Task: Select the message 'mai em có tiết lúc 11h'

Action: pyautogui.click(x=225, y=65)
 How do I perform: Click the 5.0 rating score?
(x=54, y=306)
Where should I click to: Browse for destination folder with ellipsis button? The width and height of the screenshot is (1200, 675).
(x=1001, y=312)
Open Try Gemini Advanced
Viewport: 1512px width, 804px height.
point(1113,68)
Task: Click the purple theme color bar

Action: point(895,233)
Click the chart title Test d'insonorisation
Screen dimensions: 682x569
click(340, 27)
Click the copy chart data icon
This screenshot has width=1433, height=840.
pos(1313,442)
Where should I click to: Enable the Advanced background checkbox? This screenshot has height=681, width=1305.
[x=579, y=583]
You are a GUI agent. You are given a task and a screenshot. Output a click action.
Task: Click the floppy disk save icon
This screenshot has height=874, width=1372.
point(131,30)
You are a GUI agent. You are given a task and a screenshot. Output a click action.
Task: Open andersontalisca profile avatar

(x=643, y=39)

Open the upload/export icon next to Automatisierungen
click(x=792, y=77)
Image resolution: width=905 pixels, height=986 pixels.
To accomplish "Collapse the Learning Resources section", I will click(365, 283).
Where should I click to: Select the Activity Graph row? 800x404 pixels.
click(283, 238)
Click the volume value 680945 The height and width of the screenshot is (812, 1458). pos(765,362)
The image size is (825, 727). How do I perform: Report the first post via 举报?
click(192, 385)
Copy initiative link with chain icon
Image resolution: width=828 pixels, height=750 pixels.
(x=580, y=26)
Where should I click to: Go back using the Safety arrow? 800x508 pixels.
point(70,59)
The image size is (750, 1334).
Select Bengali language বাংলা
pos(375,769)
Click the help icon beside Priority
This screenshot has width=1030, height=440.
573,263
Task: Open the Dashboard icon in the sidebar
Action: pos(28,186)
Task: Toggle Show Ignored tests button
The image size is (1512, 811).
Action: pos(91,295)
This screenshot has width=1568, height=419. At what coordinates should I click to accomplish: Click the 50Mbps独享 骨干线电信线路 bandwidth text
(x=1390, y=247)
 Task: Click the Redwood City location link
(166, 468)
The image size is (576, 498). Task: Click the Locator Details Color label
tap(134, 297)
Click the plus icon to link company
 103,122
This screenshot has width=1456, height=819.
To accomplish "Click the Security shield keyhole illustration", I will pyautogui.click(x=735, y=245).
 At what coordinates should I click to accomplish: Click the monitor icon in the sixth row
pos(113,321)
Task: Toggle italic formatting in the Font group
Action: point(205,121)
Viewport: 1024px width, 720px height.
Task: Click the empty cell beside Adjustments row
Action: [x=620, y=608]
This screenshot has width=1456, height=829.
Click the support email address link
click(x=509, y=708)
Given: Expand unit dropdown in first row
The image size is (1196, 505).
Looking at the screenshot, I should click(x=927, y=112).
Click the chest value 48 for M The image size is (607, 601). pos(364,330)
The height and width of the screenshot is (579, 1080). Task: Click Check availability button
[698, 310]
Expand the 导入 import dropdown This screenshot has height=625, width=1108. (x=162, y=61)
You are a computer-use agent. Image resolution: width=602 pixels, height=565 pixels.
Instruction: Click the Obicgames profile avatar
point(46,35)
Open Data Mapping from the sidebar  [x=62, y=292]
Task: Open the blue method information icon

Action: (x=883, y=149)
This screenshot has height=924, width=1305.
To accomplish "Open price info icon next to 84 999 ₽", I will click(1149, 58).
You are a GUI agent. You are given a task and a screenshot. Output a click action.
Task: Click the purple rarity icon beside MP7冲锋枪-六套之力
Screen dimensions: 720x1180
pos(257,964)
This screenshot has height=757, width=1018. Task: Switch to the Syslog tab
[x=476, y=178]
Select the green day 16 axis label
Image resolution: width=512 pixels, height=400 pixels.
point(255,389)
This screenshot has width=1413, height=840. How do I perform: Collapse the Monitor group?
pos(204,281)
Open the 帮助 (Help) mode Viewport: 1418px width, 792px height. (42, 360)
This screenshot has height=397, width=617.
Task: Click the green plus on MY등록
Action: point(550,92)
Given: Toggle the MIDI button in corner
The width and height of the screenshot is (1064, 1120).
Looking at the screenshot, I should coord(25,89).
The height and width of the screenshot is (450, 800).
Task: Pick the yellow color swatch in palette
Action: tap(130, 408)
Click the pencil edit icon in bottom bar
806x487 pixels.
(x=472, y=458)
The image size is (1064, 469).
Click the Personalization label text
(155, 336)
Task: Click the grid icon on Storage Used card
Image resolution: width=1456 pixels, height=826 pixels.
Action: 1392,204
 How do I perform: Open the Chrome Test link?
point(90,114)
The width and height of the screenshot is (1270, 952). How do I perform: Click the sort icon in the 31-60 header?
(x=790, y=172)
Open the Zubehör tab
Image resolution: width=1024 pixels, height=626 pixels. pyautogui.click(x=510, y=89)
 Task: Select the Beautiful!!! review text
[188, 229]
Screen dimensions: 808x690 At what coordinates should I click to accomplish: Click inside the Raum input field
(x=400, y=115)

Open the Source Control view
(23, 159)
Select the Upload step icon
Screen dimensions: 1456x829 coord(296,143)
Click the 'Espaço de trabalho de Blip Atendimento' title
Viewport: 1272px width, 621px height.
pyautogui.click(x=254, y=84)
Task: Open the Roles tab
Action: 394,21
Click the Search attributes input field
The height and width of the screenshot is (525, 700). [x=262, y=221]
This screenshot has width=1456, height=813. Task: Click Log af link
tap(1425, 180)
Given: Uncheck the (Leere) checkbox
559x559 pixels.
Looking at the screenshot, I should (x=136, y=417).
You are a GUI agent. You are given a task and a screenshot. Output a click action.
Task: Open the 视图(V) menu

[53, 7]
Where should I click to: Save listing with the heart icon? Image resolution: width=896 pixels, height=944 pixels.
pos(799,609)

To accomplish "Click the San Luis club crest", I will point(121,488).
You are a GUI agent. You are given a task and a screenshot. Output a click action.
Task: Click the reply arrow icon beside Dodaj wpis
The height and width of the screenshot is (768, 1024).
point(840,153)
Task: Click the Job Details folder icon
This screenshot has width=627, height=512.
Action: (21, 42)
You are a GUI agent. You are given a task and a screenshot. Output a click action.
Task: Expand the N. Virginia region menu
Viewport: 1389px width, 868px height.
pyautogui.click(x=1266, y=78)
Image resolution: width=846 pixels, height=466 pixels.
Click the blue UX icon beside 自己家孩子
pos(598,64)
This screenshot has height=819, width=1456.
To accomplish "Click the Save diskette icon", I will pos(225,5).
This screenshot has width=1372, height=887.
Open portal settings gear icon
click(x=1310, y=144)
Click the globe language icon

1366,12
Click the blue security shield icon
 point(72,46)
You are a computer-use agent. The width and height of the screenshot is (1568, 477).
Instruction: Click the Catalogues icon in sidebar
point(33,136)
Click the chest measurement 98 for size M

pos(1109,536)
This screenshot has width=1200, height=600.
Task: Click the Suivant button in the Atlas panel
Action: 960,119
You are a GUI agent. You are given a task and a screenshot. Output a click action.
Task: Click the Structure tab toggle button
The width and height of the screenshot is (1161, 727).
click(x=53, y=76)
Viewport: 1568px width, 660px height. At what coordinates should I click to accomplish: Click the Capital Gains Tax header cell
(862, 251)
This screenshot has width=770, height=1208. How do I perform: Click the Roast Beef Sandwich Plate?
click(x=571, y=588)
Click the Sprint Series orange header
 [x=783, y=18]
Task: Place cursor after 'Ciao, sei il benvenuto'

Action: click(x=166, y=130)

* [PROBLEM]
Rewrite the part of the lines above that opens with the line containing "Select the green day 16 axis label" and closes with the line containing "pos(204,281)", keeping the requests, and add 91 to every coordinate in the answers.

* [REPLY TO THE TASK]
Select the green day 16 axis label
Image resolution: width=512 pixels, height=400 pixels.
point(346,480)
This screenshot has width=1413, height=840. How do I perform: Collapse the Monitor group?
pos(295,372)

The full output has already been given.